Python 3.10+ FastAPI License: AGPL v3


Problem Statement

Global supply chains are vulnerable to disruptions—port congestion, customs delays, fraud, geopolitical shocks. Existing methods rely on threshold-based or simple statistical models that fail to capture the complex, high-dimensional topology of shipment networks.

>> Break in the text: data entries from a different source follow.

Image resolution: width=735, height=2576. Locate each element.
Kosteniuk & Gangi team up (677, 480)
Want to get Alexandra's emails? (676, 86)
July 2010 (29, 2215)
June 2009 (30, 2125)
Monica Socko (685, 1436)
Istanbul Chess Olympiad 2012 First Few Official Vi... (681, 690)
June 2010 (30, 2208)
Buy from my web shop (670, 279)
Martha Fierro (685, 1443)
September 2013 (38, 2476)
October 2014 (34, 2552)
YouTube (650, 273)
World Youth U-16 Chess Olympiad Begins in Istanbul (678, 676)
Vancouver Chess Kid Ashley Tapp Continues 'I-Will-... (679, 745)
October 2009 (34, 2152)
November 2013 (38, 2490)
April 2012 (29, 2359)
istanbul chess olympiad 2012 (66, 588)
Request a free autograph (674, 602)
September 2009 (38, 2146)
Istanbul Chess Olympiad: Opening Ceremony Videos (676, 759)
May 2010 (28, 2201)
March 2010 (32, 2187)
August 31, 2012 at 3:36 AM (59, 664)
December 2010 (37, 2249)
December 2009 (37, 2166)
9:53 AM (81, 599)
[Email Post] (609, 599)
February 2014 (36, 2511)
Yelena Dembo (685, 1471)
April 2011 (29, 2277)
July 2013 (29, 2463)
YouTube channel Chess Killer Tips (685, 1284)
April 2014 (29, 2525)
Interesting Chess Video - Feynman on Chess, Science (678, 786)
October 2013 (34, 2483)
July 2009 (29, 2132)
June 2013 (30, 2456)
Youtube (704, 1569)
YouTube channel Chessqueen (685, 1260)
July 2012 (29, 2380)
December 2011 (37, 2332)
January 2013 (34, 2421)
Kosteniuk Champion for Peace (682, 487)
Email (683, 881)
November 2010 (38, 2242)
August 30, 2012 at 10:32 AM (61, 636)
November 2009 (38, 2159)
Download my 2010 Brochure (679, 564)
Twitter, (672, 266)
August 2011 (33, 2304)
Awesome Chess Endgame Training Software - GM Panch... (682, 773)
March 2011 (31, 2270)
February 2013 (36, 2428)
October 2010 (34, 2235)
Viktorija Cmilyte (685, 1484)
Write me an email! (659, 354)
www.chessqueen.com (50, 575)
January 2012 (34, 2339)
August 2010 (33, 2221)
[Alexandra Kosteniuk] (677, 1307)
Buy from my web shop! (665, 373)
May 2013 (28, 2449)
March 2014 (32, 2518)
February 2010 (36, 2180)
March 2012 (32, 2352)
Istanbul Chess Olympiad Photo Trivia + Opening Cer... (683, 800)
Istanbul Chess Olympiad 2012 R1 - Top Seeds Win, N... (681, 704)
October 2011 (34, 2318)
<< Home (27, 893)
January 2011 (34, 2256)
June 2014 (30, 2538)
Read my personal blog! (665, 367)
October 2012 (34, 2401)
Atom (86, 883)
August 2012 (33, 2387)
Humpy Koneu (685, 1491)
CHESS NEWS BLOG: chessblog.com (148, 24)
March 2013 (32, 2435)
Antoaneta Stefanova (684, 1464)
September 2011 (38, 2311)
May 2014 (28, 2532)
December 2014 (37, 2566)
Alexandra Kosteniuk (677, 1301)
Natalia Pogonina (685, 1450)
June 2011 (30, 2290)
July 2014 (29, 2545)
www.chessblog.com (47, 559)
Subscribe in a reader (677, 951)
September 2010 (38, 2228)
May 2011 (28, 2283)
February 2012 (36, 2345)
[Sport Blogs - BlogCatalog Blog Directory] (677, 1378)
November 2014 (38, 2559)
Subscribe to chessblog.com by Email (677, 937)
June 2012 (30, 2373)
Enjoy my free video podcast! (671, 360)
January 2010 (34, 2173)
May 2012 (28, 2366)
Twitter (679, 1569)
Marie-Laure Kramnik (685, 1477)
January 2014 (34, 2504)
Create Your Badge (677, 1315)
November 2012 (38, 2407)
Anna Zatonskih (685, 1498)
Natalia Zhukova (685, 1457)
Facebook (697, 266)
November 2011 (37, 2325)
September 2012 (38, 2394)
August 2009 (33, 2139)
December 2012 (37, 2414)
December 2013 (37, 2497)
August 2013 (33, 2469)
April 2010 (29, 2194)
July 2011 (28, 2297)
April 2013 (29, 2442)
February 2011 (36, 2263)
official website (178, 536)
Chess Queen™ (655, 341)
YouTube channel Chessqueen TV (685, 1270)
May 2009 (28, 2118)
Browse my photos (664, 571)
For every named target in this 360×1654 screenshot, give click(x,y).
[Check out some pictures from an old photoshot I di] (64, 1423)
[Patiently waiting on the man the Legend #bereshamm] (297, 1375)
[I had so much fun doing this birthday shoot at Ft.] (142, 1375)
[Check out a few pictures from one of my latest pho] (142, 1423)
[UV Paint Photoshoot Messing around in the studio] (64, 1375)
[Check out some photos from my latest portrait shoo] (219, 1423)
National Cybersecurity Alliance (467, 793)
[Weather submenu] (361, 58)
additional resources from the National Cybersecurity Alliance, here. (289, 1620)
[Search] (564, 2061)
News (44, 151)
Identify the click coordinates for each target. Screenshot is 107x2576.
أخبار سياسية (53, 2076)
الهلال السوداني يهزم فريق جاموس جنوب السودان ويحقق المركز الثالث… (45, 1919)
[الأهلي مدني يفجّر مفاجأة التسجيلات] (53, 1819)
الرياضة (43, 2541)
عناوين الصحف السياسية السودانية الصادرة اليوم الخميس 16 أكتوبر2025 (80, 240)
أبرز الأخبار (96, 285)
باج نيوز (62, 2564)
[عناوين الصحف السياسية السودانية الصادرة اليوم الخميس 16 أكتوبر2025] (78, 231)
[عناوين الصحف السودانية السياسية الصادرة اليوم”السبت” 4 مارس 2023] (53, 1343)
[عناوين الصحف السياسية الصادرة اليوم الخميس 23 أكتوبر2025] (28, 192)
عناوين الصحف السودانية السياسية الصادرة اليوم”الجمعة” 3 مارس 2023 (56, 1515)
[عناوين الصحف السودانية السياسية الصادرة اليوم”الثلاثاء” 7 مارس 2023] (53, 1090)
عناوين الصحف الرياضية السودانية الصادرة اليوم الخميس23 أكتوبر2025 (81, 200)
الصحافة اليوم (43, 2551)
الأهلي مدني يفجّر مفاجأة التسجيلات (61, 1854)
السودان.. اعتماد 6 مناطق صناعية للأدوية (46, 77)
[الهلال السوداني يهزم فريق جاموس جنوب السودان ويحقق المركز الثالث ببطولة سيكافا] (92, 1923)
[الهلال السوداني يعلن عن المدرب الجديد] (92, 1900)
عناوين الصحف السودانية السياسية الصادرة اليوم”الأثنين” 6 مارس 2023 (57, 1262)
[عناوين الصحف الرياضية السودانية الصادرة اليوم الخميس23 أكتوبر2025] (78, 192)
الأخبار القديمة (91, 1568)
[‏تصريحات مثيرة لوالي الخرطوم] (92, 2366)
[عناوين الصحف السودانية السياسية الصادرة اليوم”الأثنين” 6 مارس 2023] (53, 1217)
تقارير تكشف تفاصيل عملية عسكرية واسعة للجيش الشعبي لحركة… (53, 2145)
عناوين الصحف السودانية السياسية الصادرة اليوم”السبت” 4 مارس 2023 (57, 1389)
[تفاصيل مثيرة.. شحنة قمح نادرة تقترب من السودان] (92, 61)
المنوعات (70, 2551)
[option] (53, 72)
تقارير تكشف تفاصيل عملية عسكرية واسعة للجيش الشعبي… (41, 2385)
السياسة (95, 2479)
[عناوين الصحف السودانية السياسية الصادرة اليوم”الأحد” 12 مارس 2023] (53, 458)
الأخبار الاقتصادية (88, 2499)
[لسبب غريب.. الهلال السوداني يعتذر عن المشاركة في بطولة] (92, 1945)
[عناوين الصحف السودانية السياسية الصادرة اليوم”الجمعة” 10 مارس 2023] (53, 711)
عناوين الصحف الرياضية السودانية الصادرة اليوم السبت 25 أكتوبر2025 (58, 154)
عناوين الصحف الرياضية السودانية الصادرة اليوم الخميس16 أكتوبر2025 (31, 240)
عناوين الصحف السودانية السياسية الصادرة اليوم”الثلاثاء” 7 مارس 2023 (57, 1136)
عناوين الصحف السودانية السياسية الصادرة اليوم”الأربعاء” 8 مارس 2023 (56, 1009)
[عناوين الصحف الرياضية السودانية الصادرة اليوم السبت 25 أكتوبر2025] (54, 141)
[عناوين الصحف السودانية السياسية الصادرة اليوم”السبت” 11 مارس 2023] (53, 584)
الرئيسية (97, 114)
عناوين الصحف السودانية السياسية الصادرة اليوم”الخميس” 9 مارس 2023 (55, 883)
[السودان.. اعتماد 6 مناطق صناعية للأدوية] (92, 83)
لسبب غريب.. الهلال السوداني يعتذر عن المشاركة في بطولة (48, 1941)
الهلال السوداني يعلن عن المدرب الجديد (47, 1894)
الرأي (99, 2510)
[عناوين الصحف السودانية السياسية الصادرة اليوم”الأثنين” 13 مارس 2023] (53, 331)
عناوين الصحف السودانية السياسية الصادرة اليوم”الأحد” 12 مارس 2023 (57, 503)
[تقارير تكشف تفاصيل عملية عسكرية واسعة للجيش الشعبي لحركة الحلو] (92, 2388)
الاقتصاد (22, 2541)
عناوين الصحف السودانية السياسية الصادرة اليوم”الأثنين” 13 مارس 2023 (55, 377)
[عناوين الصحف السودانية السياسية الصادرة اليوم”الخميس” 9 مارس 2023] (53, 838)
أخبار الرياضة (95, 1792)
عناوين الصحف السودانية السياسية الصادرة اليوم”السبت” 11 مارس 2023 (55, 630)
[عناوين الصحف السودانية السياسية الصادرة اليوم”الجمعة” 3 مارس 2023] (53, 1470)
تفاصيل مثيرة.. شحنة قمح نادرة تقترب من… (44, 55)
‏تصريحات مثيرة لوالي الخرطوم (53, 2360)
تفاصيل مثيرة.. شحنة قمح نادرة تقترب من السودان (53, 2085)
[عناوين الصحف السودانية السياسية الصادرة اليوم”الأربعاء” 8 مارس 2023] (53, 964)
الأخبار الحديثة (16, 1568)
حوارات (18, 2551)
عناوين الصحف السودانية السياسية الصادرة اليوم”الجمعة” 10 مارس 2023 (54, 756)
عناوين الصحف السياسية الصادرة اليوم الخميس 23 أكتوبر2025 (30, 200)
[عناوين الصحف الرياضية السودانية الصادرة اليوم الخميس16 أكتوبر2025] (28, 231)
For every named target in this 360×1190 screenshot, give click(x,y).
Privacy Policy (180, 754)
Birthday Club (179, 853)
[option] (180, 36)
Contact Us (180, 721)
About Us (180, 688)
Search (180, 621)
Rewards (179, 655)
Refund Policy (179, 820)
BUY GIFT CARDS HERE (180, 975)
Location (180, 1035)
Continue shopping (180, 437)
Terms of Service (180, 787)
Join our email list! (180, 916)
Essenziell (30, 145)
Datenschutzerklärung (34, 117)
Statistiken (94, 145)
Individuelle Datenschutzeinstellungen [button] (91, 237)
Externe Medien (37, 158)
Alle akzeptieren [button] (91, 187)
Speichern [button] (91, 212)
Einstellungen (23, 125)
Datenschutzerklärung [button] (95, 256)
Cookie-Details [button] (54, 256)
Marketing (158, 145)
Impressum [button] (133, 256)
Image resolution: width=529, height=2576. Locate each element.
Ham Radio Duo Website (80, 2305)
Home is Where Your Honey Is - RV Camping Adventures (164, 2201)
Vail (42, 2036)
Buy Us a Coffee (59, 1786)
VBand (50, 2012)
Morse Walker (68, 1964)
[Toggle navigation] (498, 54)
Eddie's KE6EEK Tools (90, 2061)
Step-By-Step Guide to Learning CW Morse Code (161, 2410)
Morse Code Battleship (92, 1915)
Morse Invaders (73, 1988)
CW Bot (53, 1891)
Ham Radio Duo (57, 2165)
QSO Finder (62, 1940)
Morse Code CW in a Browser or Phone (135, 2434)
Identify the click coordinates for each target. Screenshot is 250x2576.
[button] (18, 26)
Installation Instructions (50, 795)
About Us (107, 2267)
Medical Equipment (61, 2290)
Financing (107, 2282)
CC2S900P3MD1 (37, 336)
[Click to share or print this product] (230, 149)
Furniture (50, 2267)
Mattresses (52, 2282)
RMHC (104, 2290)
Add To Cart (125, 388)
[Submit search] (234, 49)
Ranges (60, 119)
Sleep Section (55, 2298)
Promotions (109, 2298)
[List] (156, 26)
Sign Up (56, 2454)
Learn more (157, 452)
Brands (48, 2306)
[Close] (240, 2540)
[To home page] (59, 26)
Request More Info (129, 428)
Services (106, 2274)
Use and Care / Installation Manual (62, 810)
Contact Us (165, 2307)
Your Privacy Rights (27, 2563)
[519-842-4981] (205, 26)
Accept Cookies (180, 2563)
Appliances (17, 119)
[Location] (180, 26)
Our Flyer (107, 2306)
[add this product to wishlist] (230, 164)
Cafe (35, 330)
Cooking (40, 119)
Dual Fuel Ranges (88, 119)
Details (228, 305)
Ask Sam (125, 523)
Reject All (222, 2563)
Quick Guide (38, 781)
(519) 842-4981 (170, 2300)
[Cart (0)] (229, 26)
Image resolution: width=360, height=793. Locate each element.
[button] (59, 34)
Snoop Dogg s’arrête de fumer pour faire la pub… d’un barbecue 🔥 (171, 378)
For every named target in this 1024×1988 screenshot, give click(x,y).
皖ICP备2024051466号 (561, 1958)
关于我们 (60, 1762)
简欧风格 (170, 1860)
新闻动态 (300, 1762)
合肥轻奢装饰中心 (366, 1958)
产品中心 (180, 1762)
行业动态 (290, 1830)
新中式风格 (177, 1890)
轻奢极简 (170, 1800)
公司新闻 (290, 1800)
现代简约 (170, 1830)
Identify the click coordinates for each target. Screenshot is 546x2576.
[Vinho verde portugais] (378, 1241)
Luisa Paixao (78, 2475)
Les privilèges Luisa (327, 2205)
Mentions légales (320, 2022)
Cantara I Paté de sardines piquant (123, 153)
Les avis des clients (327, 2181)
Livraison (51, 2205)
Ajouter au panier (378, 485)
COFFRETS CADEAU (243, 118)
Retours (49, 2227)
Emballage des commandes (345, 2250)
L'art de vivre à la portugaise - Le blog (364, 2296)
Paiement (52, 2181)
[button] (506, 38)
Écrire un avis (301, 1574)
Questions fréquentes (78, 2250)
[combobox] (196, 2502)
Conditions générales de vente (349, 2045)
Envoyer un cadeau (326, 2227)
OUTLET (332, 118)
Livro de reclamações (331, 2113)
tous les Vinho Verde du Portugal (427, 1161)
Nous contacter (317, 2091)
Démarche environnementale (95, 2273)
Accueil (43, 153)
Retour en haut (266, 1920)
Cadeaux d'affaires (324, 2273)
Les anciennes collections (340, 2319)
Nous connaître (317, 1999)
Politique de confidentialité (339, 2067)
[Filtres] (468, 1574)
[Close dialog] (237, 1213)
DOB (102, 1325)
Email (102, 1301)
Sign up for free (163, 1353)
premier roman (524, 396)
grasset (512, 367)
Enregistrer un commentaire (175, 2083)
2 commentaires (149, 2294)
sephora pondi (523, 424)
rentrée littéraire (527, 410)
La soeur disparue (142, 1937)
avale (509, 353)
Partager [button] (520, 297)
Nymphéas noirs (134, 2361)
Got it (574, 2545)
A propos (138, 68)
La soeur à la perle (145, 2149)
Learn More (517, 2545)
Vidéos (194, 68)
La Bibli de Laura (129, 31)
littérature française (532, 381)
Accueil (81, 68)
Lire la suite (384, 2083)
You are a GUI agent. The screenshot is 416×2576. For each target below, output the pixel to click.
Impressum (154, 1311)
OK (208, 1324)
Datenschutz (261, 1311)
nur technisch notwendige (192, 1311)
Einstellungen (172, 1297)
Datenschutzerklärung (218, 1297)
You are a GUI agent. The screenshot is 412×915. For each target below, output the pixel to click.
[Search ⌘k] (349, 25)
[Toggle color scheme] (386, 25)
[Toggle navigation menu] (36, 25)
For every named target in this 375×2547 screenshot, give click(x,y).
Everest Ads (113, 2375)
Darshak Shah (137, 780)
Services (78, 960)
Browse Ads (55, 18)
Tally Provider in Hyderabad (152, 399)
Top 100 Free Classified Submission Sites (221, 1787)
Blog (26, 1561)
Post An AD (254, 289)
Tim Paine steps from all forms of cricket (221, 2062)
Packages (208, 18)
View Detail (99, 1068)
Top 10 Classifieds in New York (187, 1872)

This system uses Persistent Homology from Topological Data Analysis (TDA) to detect anomalies that are invisible to conventional monitoring.


Mathematical Foundation

Dynamic Filtered Simplicial Complex

Given streaming GPS-like tracking data from containers, we construct a time-varying simplicial complex:

K(t) = {σ : σ is a facility node, edge, or triangle with filtration value ≤ t}
  • Nodes (0-simplices): Facilities — ports, warehouses, customs hubs
  • Edges (1-simplices): Cargo flow routes, weighted by congestion/delay
  • Triangles (2-simplices): Closed route triangles (auto-generated)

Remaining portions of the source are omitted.